_Directions for this task_:
Copying each record below exactly is the whole task.

_Data provided_:
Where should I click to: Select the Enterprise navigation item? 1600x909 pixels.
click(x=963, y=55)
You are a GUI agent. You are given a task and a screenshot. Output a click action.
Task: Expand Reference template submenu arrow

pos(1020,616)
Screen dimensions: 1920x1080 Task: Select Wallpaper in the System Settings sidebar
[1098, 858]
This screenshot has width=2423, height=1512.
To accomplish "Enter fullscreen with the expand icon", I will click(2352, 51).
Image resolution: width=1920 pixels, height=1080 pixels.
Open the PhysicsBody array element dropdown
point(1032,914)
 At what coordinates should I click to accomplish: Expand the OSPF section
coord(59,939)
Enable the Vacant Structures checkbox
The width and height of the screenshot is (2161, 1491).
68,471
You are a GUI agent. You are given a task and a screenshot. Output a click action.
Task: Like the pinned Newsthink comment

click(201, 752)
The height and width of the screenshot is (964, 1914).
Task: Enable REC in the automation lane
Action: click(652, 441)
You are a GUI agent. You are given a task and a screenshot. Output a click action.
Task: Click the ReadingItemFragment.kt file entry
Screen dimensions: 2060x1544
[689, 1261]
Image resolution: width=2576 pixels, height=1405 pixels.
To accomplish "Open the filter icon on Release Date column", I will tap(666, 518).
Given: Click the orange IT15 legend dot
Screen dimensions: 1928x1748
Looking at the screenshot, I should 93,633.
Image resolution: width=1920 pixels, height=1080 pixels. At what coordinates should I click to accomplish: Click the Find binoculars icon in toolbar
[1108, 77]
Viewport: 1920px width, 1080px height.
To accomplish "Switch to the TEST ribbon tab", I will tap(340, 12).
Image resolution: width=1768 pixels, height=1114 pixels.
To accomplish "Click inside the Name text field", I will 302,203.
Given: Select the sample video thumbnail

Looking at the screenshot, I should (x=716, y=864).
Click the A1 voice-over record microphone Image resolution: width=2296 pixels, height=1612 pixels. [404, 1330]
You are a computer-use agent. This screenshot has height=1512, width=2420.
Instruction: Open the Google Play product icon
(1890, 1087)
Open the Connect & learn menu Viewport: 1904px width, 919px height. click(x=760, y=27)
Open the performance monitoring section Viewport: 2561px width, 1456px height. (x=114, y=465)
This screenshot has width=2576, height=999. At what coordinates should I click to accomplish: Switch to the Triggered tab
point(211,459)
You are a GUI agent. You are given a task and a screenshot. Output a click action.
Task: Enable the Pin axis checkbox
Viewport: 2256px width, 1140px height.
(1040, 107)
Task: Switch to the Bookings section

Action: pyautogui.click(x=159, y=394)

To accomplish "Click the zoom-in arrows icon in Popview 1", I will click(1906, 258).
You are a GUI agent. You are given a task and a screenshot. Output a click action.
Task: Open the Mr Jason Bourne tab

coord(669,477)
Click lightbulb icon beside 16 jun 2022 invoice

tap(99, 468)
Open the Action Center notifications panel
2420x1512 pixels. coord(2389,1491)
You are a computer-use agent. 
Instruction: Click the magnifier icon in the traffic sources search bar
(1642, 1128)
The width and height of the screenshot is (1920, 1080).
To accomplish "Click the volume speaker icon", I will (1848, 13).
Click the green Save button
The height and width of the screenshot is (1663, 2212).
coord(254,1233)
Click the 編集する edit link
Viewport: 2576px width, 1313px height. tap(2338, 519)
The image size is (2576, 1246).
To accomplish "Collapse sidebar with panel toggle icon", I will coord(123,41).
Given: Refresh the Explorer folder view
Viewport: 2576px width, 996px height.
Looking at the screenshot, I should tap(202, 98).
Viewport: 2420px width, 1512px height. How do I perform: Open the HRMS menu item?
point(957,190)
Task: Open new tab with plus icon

_The completed task_:
Where should I click to: Select the Enterprise navigation item? 1600x909 pixels.
click(x=963, y=55)
You are a GUI agent. You are given a task and a screenshot. Output a click action.
Task: Expand Reference template submenu arrow

pos(1020,616)
Screen dimensions: 1920x1080 Task: Select Wallpaper in the System Settings sidebar
[1098, 858]
This screenshot has width=2423, height=1512.
To accomplish "Enter fullscreen with the expand icon", I will click(2352, 51).
Image resolution: width=1920 pixels, height=1080 pixels.
Open the PhysicsBody array element dropdown
point(1032,914)
 At what coordinates should I click to accomplish: Expand the OSPF section
coord(59,939)
Enable the Vacant Structures checkbox
The width and height of the screenshot is (2161, 1491).
68,471
You are a GUI agent. You are given a task and a screenshot. Output a click action.
Task: Like the pinned Newsthink comment

click(201, 752)
The height and width of the screenshot is (964, 1914).
Task: Enable REC in the automation lane
Action: click(652, 441)
You are a GUI agent. You are given a task and a screenshot. Output a click action.
Task: Click the ReadingItemFragment.kt file entry
Screen dimensions: 2060x1544
[689, 1261]
Image resolution: width=2576 pixels, height=1405 pixels.
To accomplish "Open the filter icon on Release Date column", I will tap(666, 518).
Given: Click the orange IT15 legend dot
Screen dimensions: 1928x1748
Looking at the screenshot, I should 93,633.
Image resolution: width=1920 pixels, height=1080 pixels. At what coordinates should I click to accomplish: Click the Find binoculars icon in toolbar
[1108, 77]
Viewport: 1920px width, 1080px height.
To accomplish "Switch to the TEST ribbon tab", I will tap(340, 12).
Image resolution: width=1768 pixels, height=1114 pixels.
To accomplish "Click inside the Name text field", I will 302,203.
Given: Select the sample video thumbnail

Looking at the screenshot, I should (x=716, y=864).
Click the A1 voice-over record microphone Image resolution: width=2296 pixels, height=1612 pixels. [404, 1330]
You are a computer-use agent. This screenshot has height=1512, width=2420.
Instruction: Open the Google Play product icon
(1890, 1087)
Open the Connect & learn menu Viewport: 1904px width, 919px height. click(x=760, y=27)
Open the performance monitoring section Viewport: 2561px width, 1456px height. (x=114, y=465)
This screenshot has width=2576, height=999. At what coordinates should I click to accomplish: Switch to the Triggered tab
point(211,459)
You are a GUI agent. You are given a task and a screenshot. Output a click action.
Task: Enable the Pin axis checkbox
Viewport: 2256px width, 1140px height.
(1040, 107)
Task: Switch to the Bookings section

Action: pyautogui.click(x=159, y=394)

To accomplish "Click the zoom-in arrows icon in Popview 1", I will click(1906, 258).
You are a GUI agent. You are given a task and a screenshot. Output a click action.
Task: Open the Mr Jason Bourne tab

coord(669,477)
Click lightbulb icon beside 16 jun 2022 invoice

tap(99, 468)
Open the Action Center notifications panel
2420x1512 pixels. coord(2389,1491)
You are a computer-use agent. 
Instruction: Click the magnifier icon in the traffic sources search bar
(1642, 1128)
The width and height of the screenshot is (1920, 1080).
To accomplish "Click the volume speaker icon", I will (1848, 13).
Click the green Save button
The height and width of the screenshot is (1663, 2212).
coord(254,1233)
Click the 編集する edit link
Viewport: 2576px width, 1313px height. tap(2338, 519)
The image size is (2576, 1246).
To accomplish "Collapse sidebar with panel toggle icon", I will coord(123,41).
Given: Refresh the Explorer folder view
Viewport: 2576px width, 996px height.
Looking at the screenshot, I should tap(202, 98).
Viewport: 2420px width, 1512px height. How do I perform: Open the HRMS menu item?
point(957,190)
Task: Open new tab with plus icon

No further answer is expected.